Scientists observing wild-bearded capuchin monkeys in Brazil discovered that when the animals hammered away at stones, they unintentionally created rough flakes similar to those first used as tools by human forerunners.
Unlike hominins, early humans and their close primate relatives -- the monkeys do not use the shards for tools.
But the discovery, published on Wednesday in the science journal Nature, raises questions about how humans realized stone flakes could be useful.
"These findings challenge previous ideas about the minimum level of cognitive and morphological complexity" needed to produce stone shards, lead author Tomos Proffitt of Oxford University said.
"It raises the possibility that stone flaking may have been invented separately by different species," Proffitt told AFP in an email exchange.
It calls into question whether stone tools emerged as an "intentional step" or simply as the by-product of bashing rocks together, he said.
Co-author Michael Haslam, also of Oxford University, said the findings could have an impact on the story of human evolution.
"The emergence of sharp-edged stone tools that were fashioned and hammered to create a cutting tool was a big part of that story," he said.
Spanner in works
"The fact that we have discovered monkeys can produce the same result does throw a bit of a spanner in the works in our thinking on evolutionary behaviour and how we attribute such artefacts."

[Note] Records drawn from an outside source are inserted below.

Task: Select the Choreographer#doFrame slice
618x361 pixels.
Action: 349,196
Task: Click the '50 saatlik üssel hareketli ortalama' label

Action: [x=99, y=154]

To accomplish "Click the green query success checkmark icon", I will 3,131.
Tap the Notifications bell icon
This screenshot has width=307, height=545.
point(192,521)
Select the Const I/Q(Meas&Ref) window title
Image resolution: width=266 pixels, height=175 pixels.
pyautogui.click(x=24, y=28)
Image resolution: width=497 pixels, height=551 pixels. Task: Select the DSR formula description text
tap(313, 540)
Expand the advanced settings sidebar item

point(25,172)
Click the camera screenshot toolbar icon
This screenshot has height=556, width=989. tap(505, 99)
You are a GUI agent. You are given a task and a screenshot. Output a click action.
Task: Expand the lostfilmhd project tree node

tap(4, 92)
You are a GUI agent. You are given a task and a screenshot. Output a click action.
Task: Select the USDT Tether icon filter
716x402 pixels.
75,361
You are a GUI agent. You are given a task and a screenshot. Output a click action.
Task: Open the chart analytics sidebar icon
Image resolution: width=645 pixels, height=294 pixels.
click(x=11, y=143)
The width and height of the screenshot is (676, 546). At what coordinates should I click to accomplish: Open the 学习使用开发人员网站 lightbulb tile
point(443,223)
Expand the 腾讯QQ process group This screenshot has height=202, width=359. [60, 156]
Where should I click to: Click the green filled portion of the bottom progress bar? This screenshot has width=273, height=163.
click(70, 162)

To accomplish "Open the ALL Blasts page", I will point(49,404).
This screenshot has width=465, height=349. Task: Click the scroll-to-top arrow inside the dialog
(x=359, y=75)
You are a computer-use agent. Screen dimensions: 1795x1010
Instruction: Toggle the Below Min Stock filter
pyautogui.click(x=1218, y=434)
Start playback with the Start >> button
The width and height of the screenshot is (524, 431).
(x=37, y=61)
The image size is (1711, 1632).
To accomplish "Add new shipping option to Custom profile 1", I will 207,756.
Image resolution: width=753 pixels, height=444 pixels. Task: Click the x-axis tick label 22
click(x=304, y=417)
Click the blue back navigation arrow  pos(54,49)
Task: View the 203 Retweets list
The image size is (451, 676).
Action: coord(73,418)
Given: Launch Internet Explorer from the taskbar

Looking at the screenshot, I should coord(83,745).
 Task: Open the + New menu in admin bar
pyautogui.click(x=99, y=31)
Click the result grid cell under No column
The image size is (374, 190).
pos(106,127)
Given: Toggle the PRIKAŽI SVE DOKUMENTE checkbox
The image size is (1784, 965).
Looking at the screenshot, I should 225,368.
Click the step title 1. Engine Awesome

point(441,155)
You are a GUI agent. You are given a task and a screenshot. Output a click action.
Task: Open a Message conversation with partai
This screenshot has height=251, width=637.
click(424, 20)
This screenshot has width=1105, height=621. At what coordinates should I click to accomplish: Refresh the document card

Haslam emphasised, though: "While humans are not unique in making this technology, the manner in which they used them is still very different to what the monkeys seem capable of."
Proffitt also stressed the findings do not cast doubt upon the uniqueness of stone tools.
"The levels of complexity that we see, even with the earliest hominin stone tool technology, is much more than what is observed with the capuchin material," he said.
In fact researchers have been observing the capuchins and their stone-bashing for years, with a first study published in 2007.
But "nobody was particularly interested in the material remains" of that behaviour, Proffitt told AFP.
His team used archaeological techniques to investigate the primates' activity, which led them to see a nascent similarity with tool flakes.
"It's not surprising that this material has not been looked at before, because people weren't really looking for it," he said.